Nato da Arthur e da Mabel Suffield si trasferì giovanissimo in Gran Bretagna, a Birmingham, per motivi di salute. Nel 1903, dopo varie traversie, vinse una borsa di studio che gli diede la sicurezza economica necessaria per poter affrontare serenamente gli studi presso la Kings Edwards. Nel 1904, alla morte della madre, che gli aveva trasmesso l’amore per fiabe e leggende, Tolkien completò gli studi dimostrando una spiccata predilezione per le lingue antiche quali latino e greco ma anche per le antiche lingue nordiche quali gotico e finnico, per le lingue germaniche e per l’antico inglese.

Al termine della Prima Guerra Mondiale divenne docente di Lettere presso l’università di Leeds e, unitamente all’insegnamento, poté dedicarsi alla scrittura.

Il periodo aureo della sua sublime fantasia creativa si situa fra il 1920 e il 1930; è in questo decennio, infatti, che vengono poste le basi per i suoi grandi capolavori. In questi anni vide la luce Lo Hobbit, il primo scritto che ha come protagoniste le celeberrime creaturine amanti della pace e della quiete.
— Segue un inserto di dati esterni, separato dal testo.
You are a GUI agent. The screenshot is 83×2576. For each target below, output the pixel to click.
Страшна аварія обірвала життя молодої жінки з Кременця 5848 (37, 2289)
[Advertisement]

Immerse nella natura, abitano La Contea – all’interno della Terra di Mezzo, mondo fatato che sarà il centro del suo fantastico “universo parallelo”.

Tolkien lo concepì sin dal 1917 per poi svilupparlo ancor meglio nelle sue opere successive, conferendogli una forma più definita nell’immortale saga de Il Signore degli Anelli. Scritta in una lingua assai ricercata quest’ultima potrebbe forse apparire, a prima vista, come un racconto destinato ai più piccoli, si tratta, però, di un’opera assai complessa, dalle molteplici sfaccettature, ricca di sfumature, intrecci, significati e passibile di molteplici letture. Trattandosi di un grande classico, quest’opera non ha mai finito di dire quello che ha da dire e viene a essere un patrimonio per sempre.

Il nome di Tolkien non è tuttavia legato solo alla celeberrima Trilogia, altre sue opere importanti sono Il Silmarillon, Le avventure di Tom Bombadil, I racconti perduti, I racconti ritrovati.

Due anni dopo la morte dell’amata moglie Edith, il grande scrittore si spense il 2 settembre 1973 all’età di 81 anni.

Non si può naturalmente mancare di sottolineare lo straordinario rapporto fra le opere di Tolkien e il cinema. La saga de Il Signore degli Anelli è stata fatta oggetto di una trasposizione a cartoni animati nel 1978 alla quale sono seguite le fortunatissime trasposizioni cinematografiche dei primi anni 2000. Grande successo ha avuto anche la trasposizione cinematografica de Lo Hobbit.